Es un contador asíncrono descendente MOD 10.

Lo dejo en formato PDF.


Espero y te sirva.

Un saludo


----------



## jokingo (Oct 20, 2006)

Yo te lo voy a intentar explicar de memoria, asi que igual hay algun error. Pero ojo, no te lo voy a hacer, te voy a explicar lo que tienes que hacer.

Como no pones nada voy a asumir que es un circuito sincrono, que son mas faciles de hacer, pero mas lentos y suelen necesitar mas puertas logicas.

1º Haz la tabla de la verdad, con todos los numeros de forma descendente del 9 al 0 en binario ( Q3, Q2, Q1 y Q0 ). Al lado pones de estas cuatro columnas pones otras cuatro que seran las del siguiente paso que dara el contador, es decir, a la par de la fila del 9 pondras la fila del 8 que seran Q3+t, Q2+t, Q1+t, Q0+t. Despues tendras que dibujar todas las columnas JK, que seran 4 columnas, una JK por cada Q.
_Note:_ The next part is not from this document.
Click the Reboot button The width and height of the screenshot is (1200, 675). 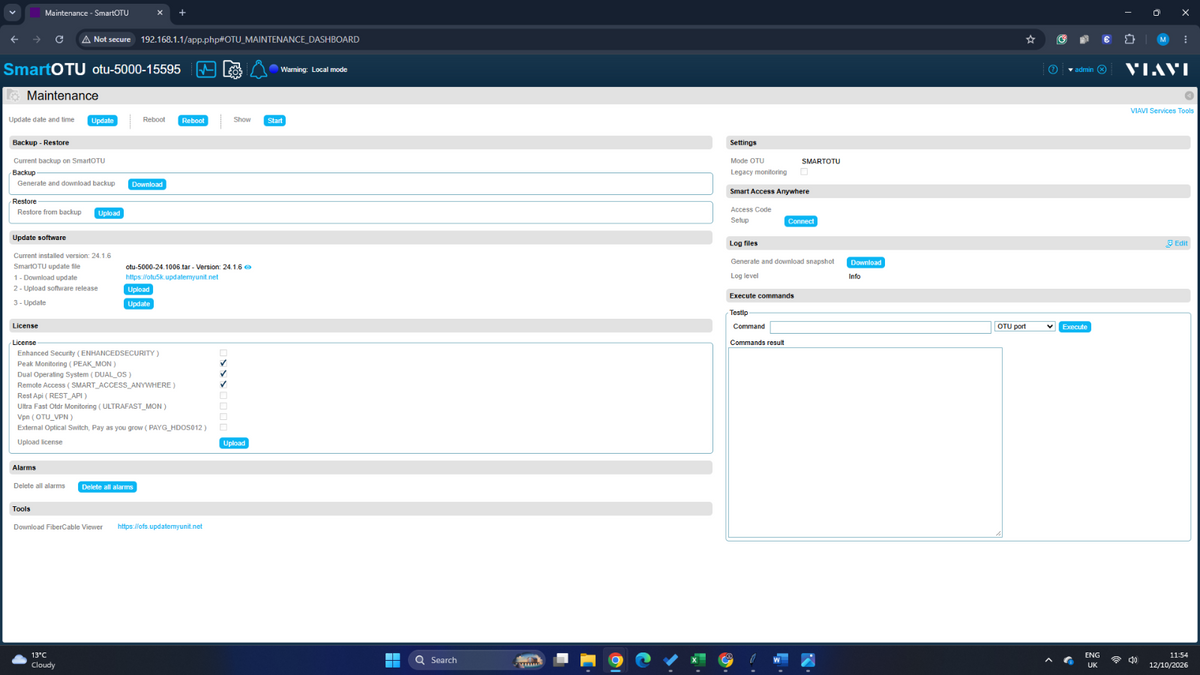(193, 120)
2º Te fijas en la tabla ( hay unas tablas compuestas por Q | Q+t || J | K ) que corresponde para sacar los valores de los JK. Entoces vas sacando los valores fijandote en el Q y en el Q+t, por ejemplo en la linea de los binarios del 9 comparas Q3 con Q3+t y pones los valores de la tabla en J3 y K3. Asi rellenas toda la tabla.
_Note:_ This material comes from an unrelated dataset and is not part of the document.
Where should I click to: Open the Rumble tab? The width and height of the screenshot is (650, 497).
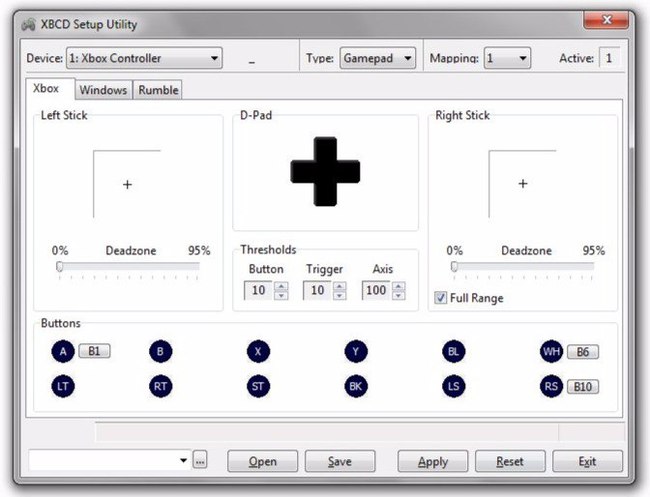(x=158, y=90)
3º Simplificas toda la tabla con los mapas de Karnaugh y sacas los valores de todos los JK. 

4º Diseñas el circuito teniendo el cuenta los resultados de los mapas de karnaugh con el circuit maker o algun otro programa de diseño digital. 
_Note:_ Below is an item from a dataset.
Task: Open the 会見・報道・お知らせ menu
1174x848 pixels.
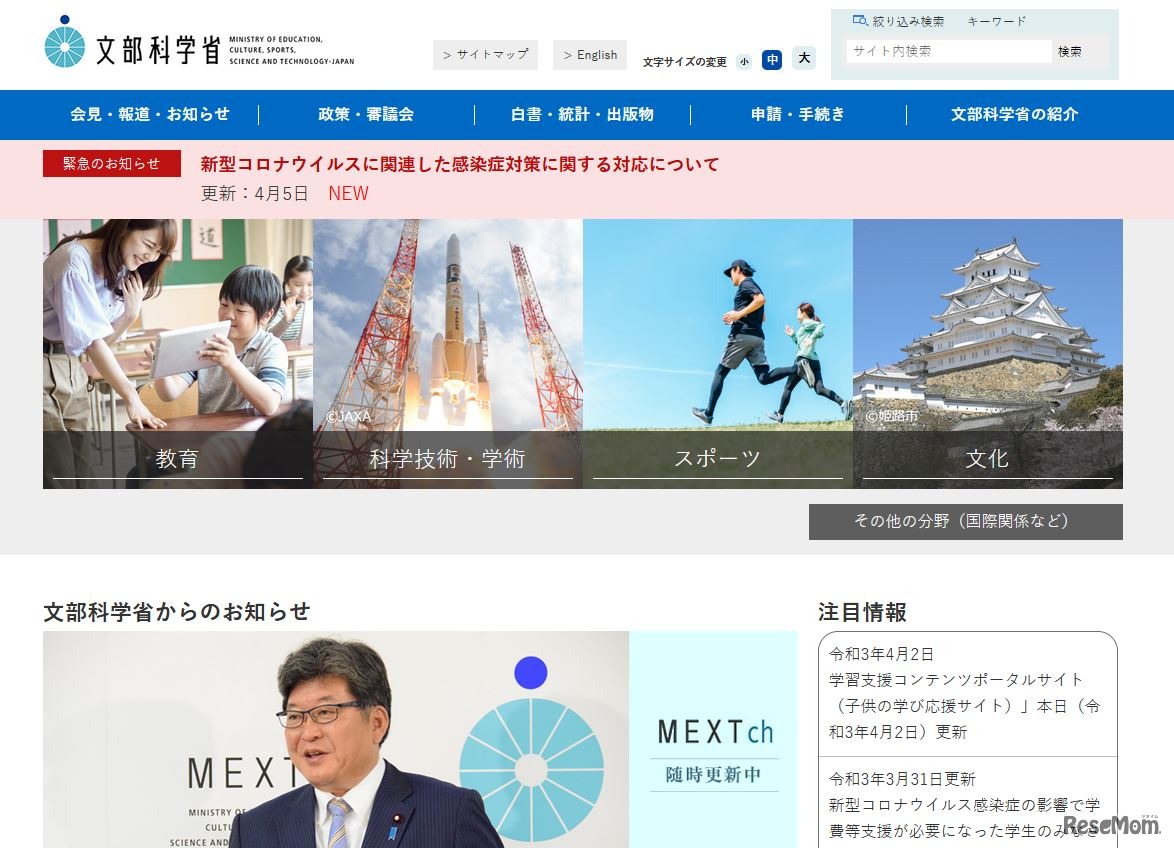Action: coord(148,115)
Una vez hecho esto solo tienes que diseñar el circuito, pero tienes que tener en cuenta a la hora de diseñar el circuito el pequeño circuito que hay que añadirle para resetear. El objetivo de este circuito es que cuando tu pulses el boton de reset los valores de la salida vuelvan a dar otra vez el valor del 9 en binario, osea, el valor del principio.


----------



## darkohcl (Dic 7, 2008)

Apollo dijo:
			
		

> Hola cordova007:
> 
> Este es un circuito que tengo en el baúl del recuerdo.
> Es un contador asíncrono descendente MOD 10.
> ...



Hola posiblemente no alcances a ver este mensaje pero quiero darte las gracias es perfecta esa configuracion para poder crear modulos con un 7476    crei que no podria lograrlo e verdad gracias por gente como tu este foro es famoso espero algun dia poder atribuir este conocimiento   ya tengo mi contador asendente modulo 10 listo ahora estoy listo para el mod6 desendente


----------